Text to read:

A European Court of Justice ruling extends protection to anyone able to prove unfair treatment because of the age or disability of a person for whom they care.

Workers in the UK who juggle caring with a job could soon enjoy a major extension to their rights after a case brought before the European Court of Human Rights this summer ruled in favour of legal secretary Sharon Coleman, mother (and carer) to a disabled son.

Until the July ruling, English disability discrimination law protected disabled individuals only. The European Court of Justice has now accepted Coleman's argument that protection should also extend to individuals who are not themselves disabled but who are treated less favourably because of their 'association' with a disabled person.

The case has its origins in 2002, when Coleman, an employee of law firm Attridge Law, gave birth to her son, who was severely disabled, and required a significant level of care straight away. Coleman alleged she was subjected to abusive comments and denied access to the same flexible working options given to parents of non-disabled children. Although she accepted voluntary redundancy in 2005, Coleman issued a claim for disability discrimination, alleging she had been forced out of her job and treated less favourably than other employees because she was the primary carer of a disabled child.

The court's decision is not only important because it validates the concept of 'associative' discrimination, but it is also likely to extend to age discrimination, thereby assisting carers of the young or elderly as well as the disabled.

Records:
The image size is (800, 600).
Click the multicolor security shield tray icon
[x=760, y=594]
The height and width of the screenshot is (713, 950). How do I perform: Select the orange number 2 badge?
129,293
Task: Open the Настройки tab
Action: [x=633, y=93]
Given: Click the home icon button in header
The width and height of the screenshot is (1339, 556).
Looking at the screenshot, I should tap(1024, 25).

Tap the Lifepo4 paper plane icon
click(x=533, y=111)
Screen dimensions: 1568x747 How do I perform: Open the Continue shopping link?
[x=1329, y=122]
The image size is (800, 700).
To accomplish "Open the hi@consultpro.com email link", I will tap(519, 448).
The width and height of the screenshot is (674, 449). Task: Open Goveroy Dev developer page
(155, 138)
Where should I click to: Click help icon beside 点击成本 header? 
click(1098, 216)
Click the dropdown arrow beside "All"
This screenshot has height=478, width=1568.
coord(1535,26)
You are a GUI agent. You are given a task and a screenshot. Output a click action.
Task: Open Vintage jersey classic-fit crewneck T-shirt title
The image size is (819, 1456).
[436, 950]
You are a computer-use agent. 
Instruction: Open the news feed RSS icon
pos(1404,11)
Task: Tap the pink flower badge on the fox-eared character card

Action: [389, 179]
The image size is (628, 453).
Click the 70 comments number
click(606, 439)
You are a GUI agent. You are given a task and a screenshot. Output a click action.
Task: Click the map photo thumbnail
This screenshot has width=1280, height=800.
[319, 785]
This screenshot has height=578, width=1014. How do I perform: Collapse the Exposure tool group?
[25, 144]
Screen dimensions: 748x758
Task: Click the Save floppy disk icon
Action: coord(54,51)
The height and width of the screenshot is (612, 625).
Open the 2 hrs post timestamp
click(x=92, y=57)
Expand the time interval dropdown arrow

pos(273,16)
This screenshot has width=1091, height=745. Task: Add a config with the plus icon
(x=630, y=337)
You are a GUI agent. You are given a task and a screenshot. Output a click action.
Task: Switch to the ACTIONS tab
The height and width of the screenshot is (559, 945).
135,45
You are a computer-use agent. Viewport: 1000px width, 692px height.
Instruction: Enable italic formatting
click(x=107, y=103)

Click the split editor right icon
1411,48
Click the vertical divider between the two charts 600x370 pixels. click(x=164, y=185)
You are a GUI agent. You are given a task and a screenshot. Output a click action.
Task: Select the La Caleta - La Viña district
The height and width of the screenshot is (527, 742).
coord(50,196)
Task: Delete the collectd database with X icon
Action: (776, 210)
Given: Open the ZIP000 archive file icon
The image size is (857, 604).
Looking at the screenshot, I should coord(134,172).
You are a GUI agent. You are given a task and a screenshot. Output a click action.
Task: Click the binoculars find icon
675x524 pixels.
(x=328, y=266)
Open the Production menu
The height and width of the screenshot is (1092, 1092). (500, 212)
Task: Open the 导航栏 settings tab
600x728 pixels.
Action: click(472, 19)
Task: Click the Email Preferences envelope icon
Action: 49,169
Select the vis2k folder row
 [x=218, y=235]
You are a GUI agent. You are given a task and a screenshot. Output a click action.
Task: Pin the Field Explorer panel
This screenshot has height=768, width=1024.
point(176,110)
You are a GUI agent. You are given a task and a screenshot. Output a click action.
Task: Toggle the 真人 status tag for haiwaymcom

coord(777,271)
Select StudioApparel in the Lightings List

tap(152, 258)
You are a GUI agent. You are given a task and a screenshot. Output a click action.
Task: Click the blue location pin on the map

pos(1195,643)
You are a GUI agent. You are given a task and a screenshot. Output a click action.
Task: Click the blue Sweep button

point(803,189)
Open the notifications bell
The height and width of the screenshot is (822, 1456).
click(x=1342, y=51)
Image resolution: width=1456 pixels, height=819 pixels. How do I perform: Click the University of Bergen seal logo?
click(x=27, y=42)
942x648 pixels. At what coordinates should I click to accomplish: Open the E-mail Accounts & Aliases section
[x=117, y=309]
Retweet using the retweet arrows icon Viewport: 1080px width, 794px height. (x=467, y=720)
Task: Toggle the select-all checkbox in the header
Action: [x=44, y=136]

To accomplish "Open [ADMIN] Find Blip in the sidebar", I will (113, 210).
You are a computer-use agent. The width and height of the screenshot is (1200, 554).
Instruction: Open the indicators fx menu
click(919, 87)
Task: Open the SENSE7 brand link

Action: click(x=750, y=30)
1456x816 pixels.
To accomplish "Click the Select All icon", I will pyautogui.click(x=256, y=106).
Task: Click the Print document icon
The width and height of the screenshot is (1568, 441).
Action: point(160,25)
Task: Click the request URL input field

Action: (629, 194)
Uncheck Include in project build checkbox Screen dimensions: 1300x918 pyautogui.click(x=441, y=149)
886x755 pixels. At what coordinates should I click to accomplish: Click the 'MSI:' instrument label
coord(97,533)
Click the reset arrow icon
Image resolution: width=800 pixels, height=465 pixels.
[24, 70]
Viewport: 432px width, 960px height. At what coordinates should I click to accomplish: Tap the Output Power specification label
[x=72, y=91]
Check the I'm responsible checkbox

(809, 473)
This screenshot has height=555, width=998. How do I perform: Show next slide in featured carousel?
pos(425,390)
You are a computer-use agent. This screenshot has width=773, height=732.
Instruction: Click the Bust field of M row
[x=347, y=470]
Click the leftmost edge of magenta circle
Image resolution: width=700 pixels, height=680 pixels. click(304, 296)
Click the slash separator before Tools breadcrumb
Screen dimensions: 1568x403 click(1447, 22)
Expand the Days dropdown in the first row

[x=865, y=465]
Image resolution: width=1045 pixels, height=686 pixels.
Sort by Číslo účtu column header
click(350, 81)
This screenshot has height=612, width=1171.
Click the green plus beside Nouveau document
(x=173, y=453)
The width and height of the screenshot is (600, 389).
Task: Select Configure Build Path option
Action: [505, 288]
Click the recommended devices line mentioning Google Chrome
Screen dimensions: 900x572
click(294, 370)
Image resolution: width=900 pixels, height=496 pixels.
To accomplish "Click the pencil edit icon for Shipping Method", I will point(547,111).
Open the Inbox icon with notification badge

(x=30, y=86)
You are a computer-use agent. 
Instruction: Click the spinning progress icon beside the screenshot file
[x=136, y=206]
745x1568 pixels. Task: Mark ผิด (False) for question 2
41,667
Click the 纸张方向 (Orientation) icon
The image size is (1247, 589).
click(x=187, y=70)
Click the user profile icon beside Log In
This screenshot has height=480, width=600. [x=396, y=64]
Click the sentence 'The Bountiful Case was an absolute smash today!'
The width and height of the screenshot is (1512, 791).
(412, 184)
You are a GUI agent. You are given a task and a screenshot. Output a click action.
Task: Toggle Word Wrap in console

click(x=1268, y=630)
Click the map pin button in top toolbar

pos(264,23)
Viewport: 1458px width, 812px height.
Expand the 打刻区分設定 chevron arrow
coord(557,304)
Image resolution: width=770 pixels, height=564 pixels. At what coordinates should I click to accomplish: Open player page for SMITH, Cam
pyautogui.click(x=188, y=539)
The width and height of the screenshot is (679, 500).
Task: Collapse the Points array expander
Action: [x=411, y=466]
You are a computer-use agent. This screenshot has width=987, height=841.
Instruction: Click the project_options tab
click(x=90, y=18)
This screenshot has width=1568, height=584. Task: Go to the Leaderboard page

Set of tasks:
1. According to the text on the Coleman ruling, in what year did Coleman accept voluntary redundancy?
2. Reproduce the passage of the text on the Coleman ruling between "Until the July" and "a disabled person.", inclusive, switching "English" to "British".

Final answers:
1. 2005

2.
Until the July ruling, British disability discrimination law protected disabled individuals only. The European Court of Justice has now accepted Coleman's argument that protection should also extend to individuals who are not themselves disabled but who are treated less favourably because of their 'association' with a disabled person.